His admirers believe that all these aggressive moves, from his high-stakes push to change church discipline on remarriage and divorce to his recent annexation of the Knights of Malta, are justified by the ossification of the church and the need for rapid change. Which is to say, they regard the unhappiness of Vatican bureaucrats, the doubts of theologians, the confusion of bishops and the despair of canon lawyers the way Trump supporters regard the anxiety of D.C. insiders and policy experts and journalists — as a sign that their hero’s moves are working, that he’s finally draining the Roman swamp.

Meanwhile the church’s institutionalists are divided along roughly the same lines as mainstream politicians in the face of Trump’s ascent.

There is a faction that has thrown in with Francis completely, some out of theological conviction, some out of opportunism, some out of simple loyalty to the papal office. (The analogy would be to the mix of populists, opportunists and institutionalists who smoothed Trump’s progress to the Republican nomination.)

There is a group that is simply silent or deeply cautious — note how few of the world’s bishops have taken any position on the controversy over divorce and remarriage — in the hopes that things will simply return to normal without their having to put anything at risk. (The analogy would be to most Republican elected officials, and a few red-state Democrats as well.)

There is a group that is relatively open in criticism of the pope’s agenda but also unwilling to cross the line into norm-smashing of its own. (The analogy would be to the American center-right and center-left, from John McCain to Hillary Clinton.)

This last group’s sheer diversity is one reason the Bannon-versus-Francis theory fails. The ranks of papal skeptics are filled with Africans and Latin Americans as well as North Americans and Europeans, with prelates and theologians and laypeople of diverse economic and political perspectives. Most are not traditionalists like Burke; they are simply conservatives, comfortable with the Pope John Paul II model of Catholicism, with its fusion of the traditional and modern, its attempt to maintain doctrinal conservatism while embracing the Second Vatican Council’s reforms.

But because this larger group is cautious, its members have been overshadowed by the more forthright, combative and, yes, reactionary Cardinal Burke, whose interventions might as well come with the hashtag #TheResistance.

Which places him in the same position, relative to Francis, that a Bernie Sanders occupies relative to Trump — or that Jeremy Corbyn occupies relative to Brexit. He’s a figure from the fringe whose ideas gain influence because the other fringe is suddenly in power; a reactionary critic of a radical pope just as Sanders or Corbyn are radical critics of a suddenly empowered spirit of reaction.

So the story of Catholicism right now has less to do with reaction alone and more to do with what happens generally when an institution’s center doesn’t hold.

You don’t hear Bryan and the Jasons saying much about church politics. It’s like reading the Federalist Papers and ignoring the 2016 presidential campaign. And yet, ideas do have consequences and the theory of chief and infallible interpreter of the faith is not simply an idea. It is a way of life. At least the federalists left behind a Constitution. What enumerated powers did papal supremacists leave behind?

The Worse, the Better

It’s an odd argument, but in the Pope Francis era it seems to be more prevalent. It runs something like this:

He’s a lousy husband, angry, selfish, a slob, and abusive, but that makes him the husband God gave me all the more.

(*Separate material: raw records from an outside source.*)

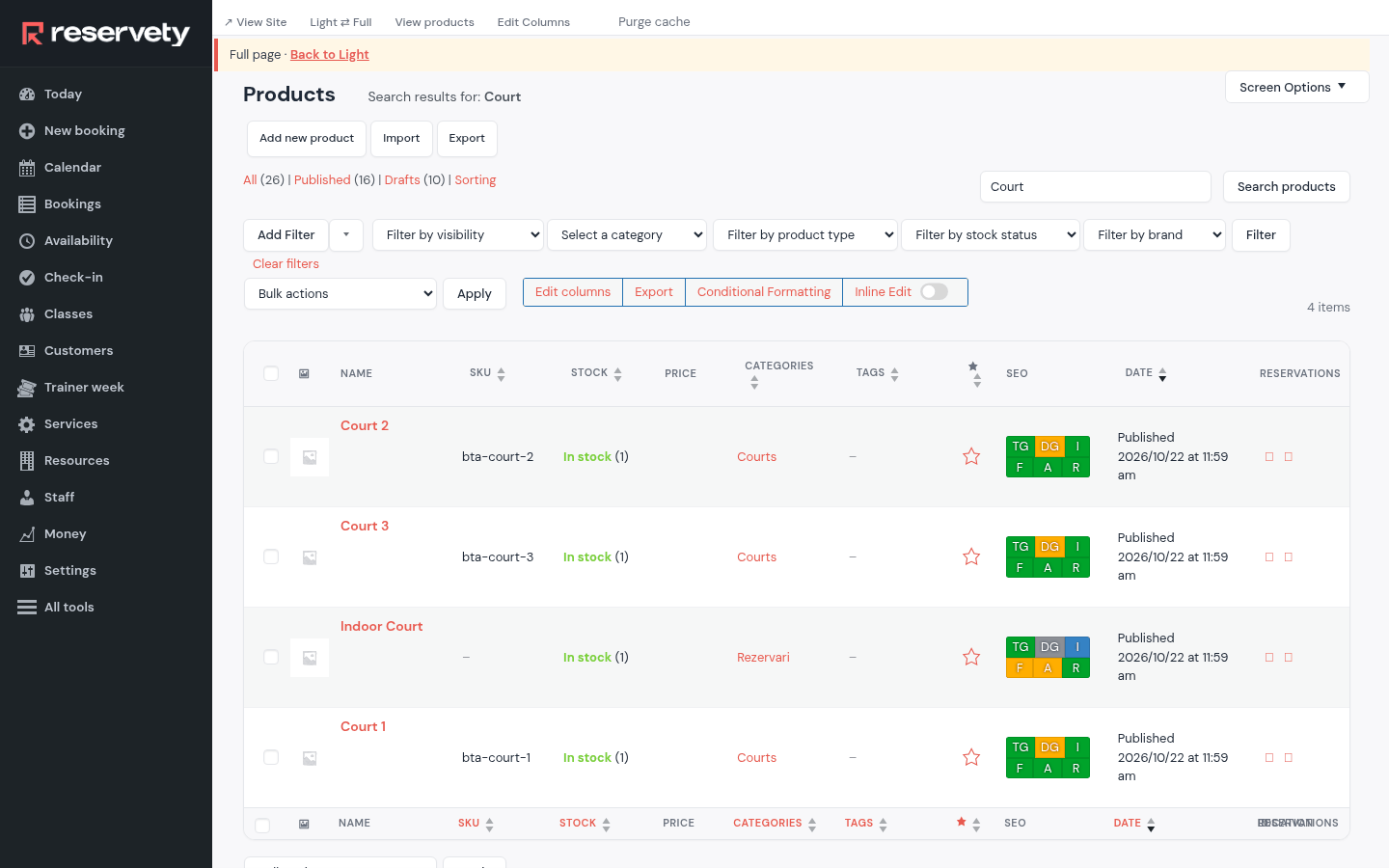Follow the Back to Light link
Viewport: 1389px width, 868px height.
coord(330,55)
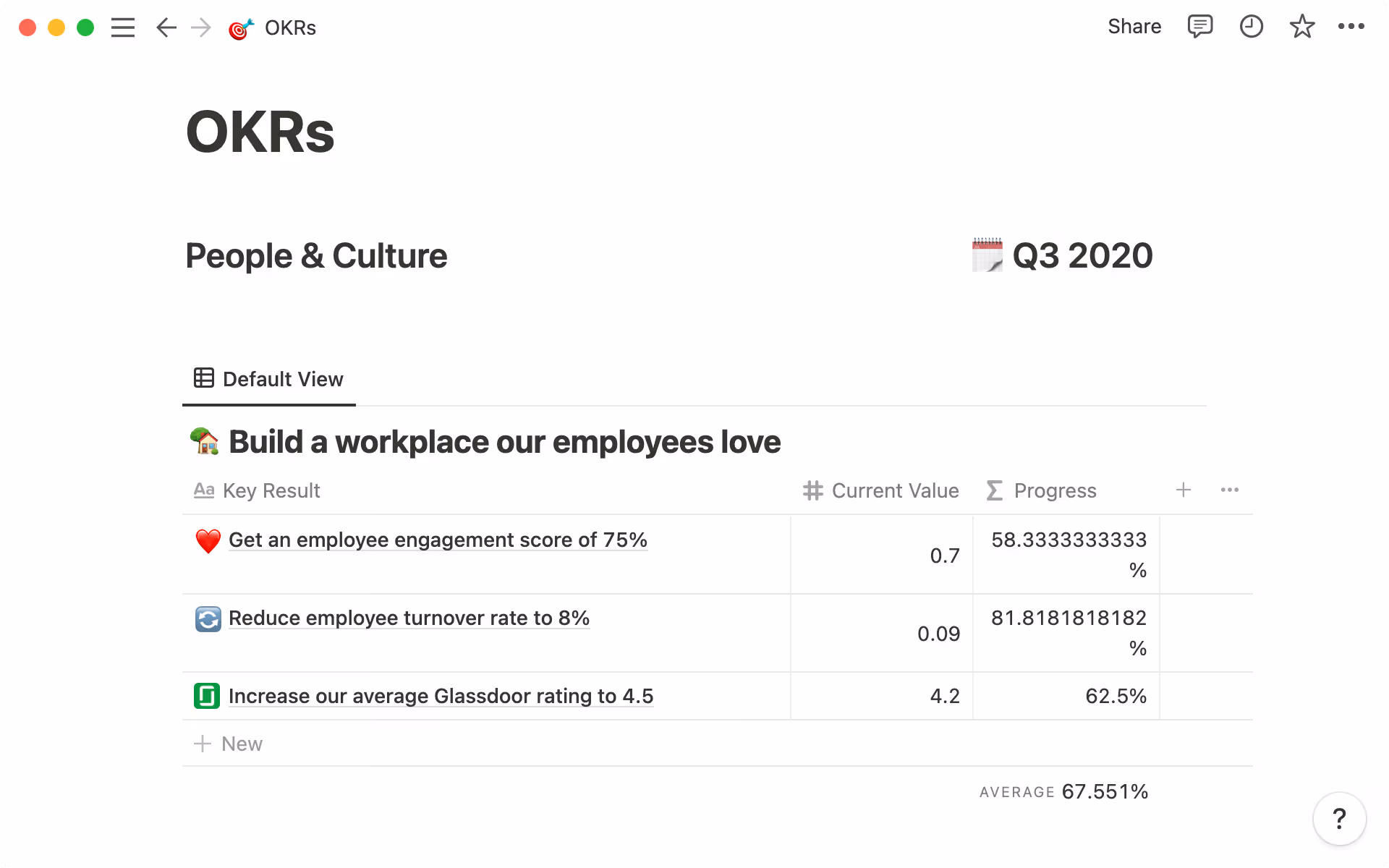Open the table options via the ellipsis

pyautogui.click(x=1230, y=490)
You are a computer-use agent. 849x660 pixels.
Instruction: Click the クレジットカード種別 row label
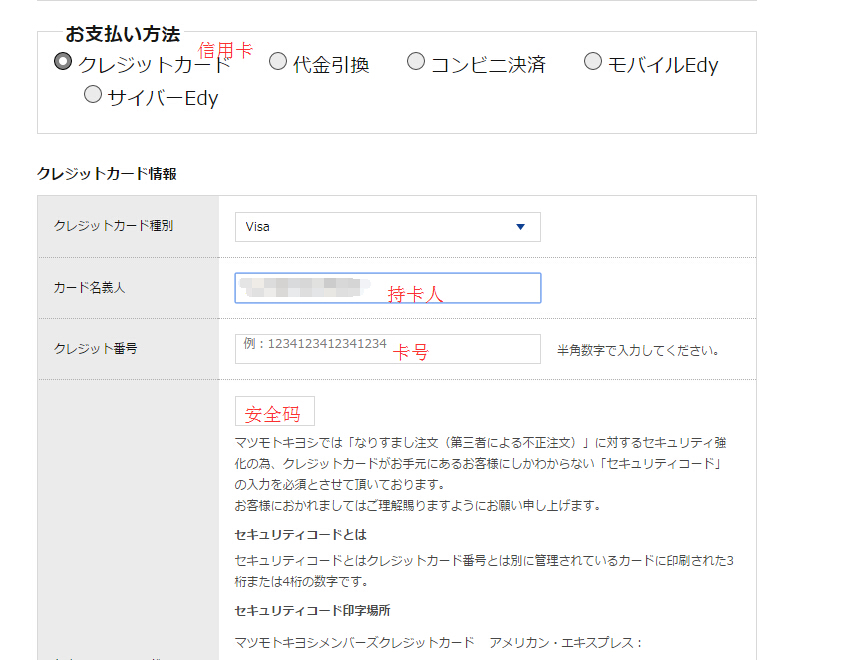coord(113,226)
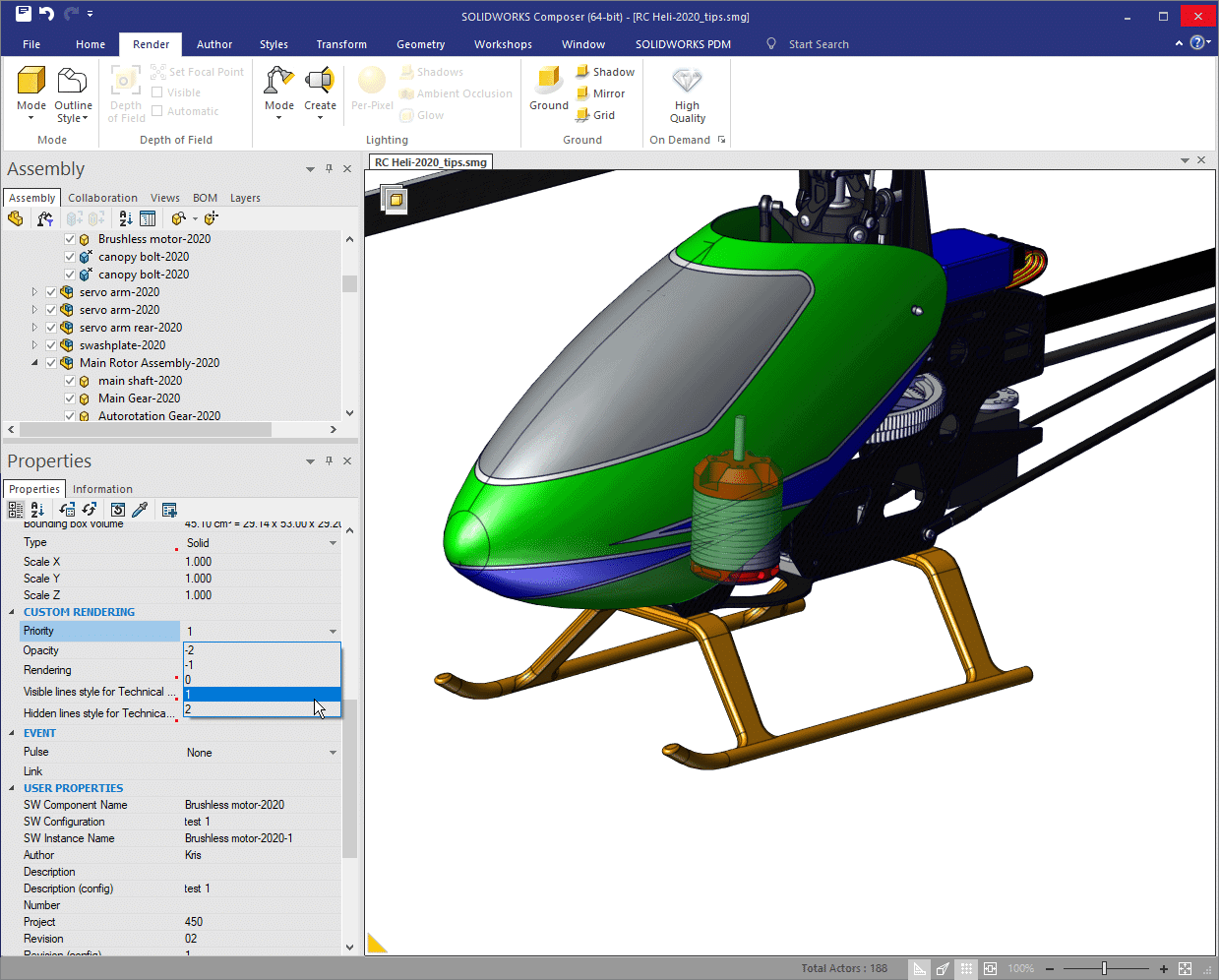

He’s a terrible employee — late for meetings, lies to customers, refuses to adhere to company policies, but he’s the co-worker God gave me.

He’s an awful king — he suspended habeus corpus, requires citizens to hostile to hostile and uncivil soldiers, forces us to pay taxes without giving us a voice in tax policy — but he’s the king God gave us.

And so, when it comes to the church, the fact that an institution so bad has existed so long is proof that it is the institution Christ founded.

For instance:

In the satirical writings, dialogues, of the 14th c. Italian author Boccaccio there is story about a Jew who has to go to Rome for something. The local Bishop has been trying to get the Jew to convert the Christianity. Knowing the Jew was about to see the Church at its worst in Rome, the corruption and moral turpitude of many of the clerics and religious, even Popes like the Borgias, the Bishop despaired that the Jew would ever covert on his return. However, once returned from his trip, the Jew went to the Bishop and said, “I’m ready to convert now!” The Bishop, flabbergasted, replied, “You went to Rome and you saw how horrid things were there… and you still want to join this Church?” “Yes”, said the Jew. “I figure that with so many wicked and corrupt people hard at work trying to destroy the Church, it shouldn’t have lasted 14 years, much less 14 centuries. It has to be of divine origin!”

Or again:

It was exhilarating, that moment when it hit me: “I’m going to become Catholic.” But as I experienced more of the modern church, and began RCIA, Patrick Coffin’s greeting to converts, “Come on in! It’s a mess,” started to make sense.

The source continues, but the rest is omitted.